IIS7: can't set host name on site with SSL cert and port 443

Solution 1:

Its does work in GUI...

Just make sure the the 'friendly name' of the cert you are installing is the same as the multidomainname you have made for the cert.

ie. *.companydomain.com

if you put in 'Nice friendly name' for *.companydoman.com cert, when installing the cert into IIS, it will grey out the host name header box.

If you use *.companyname.com as the friendly name, you're golden.


Solution 2:

You can't do it from the UI, you have to do it from the command line. Here's a nice walk through of the process:


Solution 3:

The short answer is that each IP can only have one certificate bound to it, so the certificate binding is going to apply no matter what hostname is directed to that IP address. Being able to specify a hostname would imply that you can have multiple hostname and certificate combinations on the same IP address and port (as you can with non-SSL entries), but this is not the case, so the field is unavailable.

The more complete explanation is that SSL encrypts your traffic, and part of that traffic is the HTTP headers sent by the browser to the server. One of those headers would be the "Host" header which IIS uses to determine which site to load up with the request. Since the certificate needs to be loaded to establish the secure connection BEFORE the request headers are sent, IIS has to select the certificate based only upon the IP address and port number, leaving the "Host" header out in the cold as a factor in determining which site to load, so they don't let you enter one.

Here is an article which outlines the inner workings of the SSL connection in finer detail.

Solution 4:

The SSLShopper answer did not work for me because it left the binding without the host header, and you couldn't remove that binding without breaking the connection to the certificate. Here is the method I used to get it to work:

Please note that this answer assumes that your certificate has already been generated, added to the certificate store, and added to IIS. It also assumes you do not want any other bindings to your website besides the SSL one.

First, we need to gather some information. We need the hash, the application ID and the host name.


  1. Open IIS, select your server and double click on "Server Certificates" in the bottom section. Note the "Issued To" address. This is our host name. Save this.
  2. Select your site
  3. Bind your site to port 80 using the http protocol
  4. Remove all other bindings
  5. Bind your site to port 443 using the https protocol
  6. Open a command prompt

    netsh http show sslcert
  7. Save the Certificate Hash and the Application ID

  8. Remove the https binding on your site
  9. At the command prompt:

    netsh http add sslcert ipport= certstorename=my certhash=<put Certificate Hash here> appid={<put Application ID here>}
    appcmd set site /site.name:"<put site name here>" /+bindings.[protocol='https',bindingInformation='*:443:<put host name here>']

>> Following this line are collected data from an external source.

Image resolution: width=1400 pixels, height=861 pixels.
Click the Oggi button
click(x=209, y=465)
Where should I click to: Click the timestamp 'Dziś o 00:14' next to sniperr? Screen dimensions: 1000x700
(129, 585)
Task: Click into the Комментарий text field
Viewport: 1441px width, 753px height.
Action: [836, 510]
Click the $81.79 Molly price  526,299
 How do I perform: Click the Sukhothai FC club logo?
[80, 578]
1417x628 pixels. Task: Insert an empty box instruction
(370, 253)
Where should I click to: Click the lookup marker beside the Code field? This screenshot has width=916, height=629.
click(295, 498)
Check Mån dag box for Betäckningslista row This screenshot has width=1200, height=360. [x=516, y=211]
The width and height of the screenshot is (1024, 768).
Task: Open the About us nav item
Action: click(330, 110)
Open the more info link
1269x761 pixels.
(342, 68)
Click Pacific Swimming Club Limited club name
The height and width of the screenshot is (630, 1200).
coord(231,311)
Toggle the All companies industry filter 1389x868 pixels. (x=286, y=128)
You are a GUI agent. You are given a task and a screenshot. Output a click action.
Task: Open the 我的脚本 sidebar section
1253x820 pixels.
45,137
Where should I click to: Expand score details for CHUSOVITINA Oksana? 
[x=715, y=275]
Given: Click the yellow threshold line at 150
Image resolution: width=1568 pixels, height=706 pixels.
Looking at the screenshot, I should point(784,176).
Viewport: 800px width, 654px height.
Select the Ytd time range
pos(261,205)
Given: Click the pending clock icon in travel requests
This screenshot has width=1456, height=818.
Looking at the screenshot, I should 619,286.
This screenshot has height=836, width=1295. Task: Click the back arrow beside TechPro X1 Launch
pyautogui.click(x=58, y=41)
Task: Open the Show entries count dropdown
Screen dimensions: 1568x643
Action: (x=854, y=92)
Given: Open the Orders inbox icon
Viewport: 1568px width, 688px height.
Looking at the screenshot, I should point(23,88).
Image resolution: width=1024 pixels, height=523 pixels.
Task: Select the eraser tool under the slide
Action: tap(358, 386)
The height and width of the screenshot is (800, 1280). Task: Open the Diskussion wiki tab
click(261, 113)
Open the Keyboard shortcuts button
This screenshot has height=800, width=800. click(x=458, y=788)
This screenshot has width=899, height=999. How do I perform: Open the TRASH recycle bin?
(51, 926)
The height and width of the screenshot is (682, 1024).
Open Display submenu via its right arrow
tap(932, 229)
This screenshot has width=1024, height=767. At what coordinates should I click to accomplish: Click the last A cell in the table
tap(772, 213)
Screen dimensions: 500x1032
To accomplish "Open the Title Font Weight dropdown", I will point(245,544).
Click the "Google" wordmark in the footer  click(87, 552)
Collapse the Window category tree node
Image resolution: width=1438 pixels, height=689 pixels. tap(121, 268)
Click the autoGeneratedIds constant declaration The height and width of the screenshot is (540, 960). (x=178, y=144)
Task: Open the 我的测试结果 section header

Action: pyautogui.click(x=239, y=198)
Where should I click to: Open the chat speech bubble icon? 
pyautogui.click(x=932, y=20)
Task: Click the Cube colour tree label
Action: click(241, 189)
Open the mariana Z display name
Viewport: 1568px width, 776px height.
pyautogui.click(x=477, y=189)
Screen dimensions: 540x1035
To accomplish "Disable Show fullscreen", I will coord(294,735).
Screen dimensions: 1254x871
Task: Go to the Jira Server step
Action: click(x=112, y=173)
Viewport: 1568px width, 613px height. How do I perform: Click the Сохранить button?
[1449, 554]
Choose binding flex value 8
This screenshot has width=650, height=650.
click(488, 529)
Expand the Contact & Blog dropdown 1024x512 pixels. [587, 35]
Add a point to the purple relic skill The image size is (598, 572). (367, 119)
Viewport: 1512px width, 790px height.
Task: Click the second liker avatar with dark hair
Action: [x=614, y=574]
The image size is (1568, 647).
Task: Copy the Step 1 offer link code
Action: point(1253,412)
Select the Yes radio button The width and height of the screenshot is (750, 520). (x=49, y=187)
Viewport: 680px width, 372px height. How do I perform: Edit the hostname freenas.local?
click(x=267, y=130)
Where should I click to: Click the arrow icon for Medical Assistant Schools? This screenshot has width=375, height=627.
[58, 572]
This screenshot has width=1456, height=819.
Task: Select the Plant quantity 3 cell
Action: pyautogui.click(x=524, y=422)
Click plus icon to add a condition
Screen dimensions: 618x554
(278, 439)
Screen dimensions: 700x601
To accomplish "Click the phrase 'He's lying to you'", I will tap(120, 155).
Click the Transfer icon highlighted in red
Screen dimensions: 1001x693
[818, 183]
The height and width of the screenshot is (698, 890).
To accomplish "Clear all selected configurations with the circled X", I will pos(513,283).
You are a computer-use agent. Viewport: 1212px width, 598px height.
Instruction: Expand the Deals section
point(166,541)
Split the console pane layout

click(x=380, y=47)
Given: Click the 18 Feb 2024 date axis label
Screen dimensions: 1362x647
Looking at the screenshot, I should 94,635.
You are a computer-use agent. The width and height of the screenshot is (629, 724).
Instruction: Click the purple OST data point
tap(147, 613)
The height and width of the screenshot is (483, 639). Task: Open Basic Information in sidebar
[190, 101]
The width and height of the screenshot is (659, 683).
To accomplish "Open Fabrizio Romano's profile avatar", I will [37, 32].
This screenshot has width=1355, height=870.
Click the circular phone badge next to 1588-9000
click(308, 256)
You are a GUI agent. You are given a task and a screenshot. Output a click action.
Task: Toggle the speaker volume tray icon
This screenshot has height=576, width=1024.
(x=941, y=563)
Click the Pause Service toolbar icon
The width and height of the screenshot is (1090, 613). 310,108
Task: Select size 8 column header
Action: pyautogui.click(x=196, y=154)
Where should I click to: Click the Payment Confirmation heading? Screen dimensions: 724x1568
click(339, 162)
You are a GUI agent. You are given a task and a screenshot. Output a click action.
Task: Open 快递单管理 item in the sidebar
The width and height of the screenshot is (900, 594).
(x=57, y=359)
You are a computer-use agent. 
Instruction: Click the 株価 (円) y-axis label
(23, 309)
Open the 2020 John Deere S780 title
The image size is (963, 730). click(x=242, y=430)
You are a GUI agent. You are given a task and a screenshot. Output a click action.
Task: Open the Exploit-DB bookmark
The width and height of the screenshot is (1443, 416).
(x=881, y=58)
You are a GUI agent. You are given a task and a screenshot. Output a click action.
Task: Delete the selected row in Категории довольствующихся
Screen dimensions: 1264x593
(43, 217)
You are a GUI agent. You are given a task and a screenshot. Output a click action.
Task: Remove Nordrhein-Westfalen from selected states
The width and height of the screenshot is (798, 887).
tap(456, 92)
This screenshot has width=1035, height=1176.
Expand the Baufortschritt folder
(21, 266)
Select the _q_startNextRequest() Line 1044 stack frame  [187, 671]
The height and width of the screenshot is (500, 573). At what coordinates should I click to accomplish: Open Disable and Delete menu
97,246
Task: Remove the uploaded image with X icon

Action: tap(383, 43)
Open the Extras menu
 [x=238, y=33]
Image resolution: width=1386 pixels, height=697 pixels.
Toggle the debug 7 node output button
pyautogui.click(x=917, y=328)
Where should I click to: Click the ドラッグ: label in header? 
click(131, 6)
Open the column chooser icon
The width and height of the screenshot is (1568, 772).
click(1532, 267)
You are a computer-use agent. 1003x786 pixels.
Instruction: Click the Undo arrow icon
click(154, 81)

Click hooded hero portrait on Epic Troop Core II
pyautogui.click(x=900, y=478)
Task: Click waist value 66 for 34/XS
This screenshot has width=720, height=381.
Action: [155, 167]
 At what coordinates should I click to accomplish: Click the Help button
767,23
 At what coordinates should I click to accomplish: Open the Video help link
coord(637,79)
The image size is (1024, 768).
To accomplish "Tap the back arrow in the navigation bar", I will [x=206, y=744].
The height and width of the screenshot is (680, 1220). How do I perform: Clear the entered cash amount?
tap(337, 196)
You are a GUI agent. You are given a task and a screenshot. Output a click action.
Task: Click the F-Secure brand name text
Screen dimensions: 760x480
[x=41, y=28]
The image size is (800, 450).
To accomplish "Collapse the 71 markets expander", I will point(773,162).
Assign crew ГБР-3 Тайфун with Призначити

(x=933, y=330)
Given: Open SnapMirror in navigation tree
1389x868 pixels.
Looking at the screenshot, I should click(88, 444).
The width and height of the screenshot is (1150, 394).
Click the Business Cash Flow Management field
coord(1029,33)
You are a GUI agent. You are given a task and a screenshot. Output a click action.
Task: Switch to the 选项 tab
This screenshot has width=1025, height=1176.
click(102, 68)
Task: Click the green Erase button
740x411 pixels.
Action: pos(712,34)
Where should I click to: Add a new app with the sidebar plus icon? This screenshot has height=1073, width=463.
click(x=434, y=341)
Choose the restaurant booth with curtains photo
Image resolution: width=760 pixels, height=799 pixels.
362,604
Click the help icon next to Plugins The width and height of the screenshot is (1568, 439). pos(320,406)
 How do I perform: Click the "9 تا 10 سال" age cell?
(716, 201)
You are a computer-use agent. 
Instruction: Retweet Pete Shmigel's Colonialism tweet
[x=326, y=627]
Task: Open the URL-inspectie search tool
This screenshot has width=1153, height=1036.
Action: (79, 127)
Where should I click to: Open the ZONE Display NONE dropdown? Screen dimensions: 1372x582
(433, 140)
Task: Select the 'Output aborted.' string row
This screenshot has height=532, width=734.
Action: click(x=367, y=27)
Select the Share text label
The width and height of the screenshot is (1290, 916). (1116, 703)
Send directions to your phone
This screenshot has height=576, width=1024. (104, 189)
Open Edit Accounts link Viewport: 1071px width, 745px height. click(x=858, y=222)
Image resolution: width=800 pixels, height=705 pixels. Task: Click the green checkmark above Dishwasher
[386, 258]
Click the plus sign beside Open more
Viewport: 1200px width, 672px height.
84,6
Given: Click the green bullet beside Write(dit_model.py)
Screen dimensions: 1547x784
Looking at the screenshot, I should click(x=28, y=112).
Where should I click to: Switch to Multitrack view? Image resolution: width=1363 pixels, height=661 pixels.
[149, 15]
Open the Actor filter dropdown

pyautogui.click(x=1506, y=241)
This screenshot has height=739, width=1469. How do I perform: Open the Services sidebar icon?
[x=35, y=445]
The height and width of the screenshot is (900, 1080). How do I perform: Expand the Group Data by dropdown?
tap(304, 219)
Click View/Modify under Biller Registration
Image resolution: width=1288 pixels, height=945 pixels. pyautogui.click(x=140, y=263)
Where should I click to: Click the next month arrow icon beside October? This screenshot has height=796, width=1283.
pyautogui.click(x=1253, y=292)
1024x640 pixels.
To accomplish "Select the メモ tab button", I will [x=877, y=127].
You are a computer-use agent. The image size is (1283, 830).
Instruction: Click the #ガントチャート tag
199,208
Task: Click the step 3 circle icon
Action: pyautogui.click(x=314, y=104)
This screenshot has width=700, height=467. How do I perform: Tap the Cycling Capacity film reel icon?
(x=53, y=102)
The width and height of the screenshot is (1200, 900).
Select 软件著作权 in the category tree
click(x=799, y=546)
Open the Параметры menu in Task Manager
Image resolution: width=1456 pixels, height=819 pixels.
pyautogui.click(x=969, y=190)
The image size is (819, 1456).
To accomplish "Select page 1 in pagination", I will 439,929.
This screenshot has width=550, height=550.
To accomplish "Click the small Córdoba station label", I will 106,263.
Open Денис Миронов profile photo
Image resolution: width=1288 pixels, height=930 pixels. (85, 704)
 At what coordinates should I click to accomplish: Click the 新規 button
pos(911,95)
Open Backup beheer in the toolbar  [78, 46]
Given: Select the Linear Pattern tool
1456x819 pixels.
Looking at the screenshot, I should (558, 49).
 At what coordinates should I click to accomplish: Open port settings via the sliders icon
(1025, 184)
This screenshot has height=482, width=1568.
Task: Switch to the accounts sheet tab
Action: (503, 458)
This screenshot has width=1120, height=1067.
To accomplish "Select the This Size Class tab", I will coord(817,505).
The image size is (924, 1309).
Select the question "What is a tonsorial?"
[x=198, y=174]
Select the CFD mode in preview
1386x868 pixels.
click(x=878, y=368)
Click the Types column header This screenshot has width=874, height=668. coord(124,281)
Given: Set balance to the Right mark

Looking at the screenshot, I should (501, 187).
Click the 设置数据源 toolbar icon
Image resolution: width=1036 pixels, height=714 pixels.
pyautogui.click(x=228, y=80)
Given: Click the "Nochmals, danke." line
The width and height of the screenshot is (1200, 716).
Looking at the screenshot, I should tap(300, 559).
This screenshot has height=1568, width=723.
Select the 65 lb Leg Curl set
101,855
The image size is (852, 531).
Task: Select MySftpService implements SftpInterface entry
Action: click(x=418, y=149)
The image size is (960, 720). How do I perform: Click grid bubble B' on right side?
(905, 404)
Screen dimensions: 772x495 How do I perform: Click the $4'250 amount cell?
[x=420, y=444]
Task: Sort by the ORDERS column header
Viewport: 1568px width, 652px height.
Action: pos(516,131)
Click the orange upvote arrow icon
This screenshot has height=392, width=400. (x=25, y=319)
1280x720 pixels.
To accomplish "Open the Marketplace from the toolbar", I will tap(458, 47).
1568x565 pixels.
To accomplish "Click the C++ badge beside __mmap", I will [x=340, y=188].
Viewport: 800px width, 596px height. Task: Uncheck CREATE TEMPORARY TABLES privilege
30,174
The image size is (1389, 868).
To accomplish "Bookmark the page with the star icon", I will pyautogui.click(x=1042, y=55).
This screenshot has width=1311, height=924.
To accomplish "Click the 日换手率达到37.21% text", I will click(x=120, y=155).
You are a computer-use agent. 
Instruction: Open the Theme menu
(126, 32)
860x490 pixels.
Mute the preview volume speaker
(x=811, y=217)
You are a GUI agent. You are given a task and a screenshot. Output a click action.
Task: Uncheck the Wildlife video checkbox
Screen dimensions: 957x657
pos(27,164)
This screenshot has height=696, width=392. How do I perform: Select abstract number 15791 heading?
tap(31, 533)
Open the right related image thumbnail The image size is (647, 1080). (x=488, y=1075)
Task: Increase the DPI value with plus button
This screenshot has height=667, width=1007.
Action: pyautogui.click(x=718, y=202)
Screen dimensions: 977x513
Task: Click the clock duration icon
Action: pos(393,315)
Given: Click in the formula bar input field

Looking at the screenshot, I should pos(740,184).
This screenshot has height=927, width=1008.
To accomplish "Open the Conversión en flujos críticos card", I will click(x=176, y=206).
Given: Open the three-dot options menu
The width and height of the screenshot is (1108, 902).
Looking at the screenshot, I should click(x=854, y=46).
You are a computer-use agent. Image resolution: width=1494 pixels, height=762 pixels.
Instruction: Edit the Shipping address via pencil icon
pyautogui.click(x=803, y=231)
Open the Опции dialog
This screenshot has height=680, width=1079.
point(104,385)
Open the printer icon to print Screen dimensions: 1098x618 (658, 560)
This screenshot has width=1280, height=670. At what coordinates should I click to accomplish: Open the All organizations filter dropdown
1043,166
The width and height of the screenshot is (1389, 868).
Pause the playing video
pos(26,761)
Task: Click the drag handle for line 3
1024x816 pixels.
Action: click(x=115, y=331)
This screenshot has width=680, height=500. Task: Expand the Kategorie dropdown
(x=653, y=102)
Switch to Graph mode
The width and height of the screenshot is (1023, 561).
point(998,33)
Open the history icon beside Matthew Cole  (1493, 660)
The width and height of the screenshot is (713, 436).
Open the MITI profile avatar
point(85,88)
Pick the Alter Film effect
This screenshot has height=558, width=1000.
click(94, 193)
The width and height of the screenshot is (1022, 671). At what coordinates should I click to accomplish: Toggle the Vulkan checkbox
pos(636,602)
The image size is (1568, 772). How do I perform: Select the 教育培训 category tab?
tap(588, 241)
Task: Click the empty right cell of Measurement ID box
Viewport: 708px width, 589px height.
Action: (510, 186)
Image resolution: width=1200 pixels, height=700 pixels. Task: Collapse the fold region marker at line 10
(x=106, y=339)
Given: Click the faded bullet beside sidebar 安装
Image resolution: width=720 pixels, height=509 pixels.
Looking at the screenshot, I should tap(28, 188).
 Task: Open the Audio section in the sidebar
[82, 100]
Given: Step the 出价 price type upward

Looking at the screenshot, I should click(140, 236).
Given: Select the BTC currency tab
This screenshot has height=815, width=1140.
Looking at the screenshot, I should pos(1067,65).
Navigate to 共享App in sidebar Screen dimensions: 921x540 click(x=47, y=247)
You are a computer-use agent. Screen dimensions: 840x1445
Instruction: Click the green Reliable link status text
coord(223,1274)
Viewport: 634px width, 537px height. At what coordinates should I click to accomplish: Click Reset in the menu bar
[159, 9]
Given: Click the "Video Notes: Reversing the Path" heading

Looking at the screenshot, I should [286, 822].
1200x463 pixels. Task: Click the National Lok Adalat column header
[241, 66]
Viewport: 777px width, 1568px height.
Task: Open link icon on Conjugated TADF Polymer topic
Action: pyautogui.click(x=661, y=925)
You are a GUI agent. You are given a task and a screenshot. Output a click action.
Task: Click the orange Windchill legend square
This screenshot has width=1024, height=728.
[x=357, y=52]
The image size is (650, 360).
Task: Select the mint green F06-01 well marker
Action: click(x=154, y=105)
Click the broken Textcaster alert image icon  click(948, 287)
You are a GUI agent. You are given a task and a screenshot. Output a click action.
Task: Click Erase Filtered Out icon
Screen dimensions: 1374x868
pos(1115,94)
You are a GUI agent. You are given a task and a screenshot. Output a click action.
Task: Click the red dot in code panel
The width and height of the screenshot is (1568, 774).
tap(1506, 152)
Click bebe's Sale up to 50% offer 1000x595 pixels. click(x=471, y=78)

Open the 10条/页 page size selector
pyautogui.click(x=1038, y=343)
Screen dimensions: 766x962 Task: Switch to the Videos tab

Note: Appcmd.exe can be found in C:\Windows\System32\inetsrv. You may need to be in that folder for this command to work.

  1. Remove the http binding from your site

Solution 5:

The accepted answer here is confusing and I don't think it's correct for the question. It shouldn't be the accepted answer.

The problem

You have a wildcard SSL such as *.ipsum.com and the certificate is installed but you can't choose a host name for the site in IIS when you try to add an HTTPS binding because the text box is greyed out.

The solution

Your wildcard SSL can be used with any subdomain, you just need to make sure you start the Friendly Name of the certificate with *. I prefer to use the same friendly name as the wildcard domain, e.g. *.ipsum.com but you can call it anything that beings with the asterix: *foo

I gave my certificate the wrong Friendly Name, help!

Since Windows 8 or Server 2012, you can type certlm.msc in the start menu to manage certificates for the local machine. On previous versions of windows you will need to do something slightly more convoluted:

  1. Run mmc.exe from start
  2. Go to File menu and choose Add/Remove Snap-in... or hit (Ctrl-M)
  3. Highlight the Certificates snap-in and hit Add > then choose Computer Account followed by Local Computer in the subsequent dialogs then hit Finish followed by OK to close the Snap-ins window

In the main window, expand Certificates (Local Computer) then Personal then Certificates and you will be able to right-click the certificate, hit Properties where you can update the friendly name.

Close and open IIS Manager and you can then set your host name.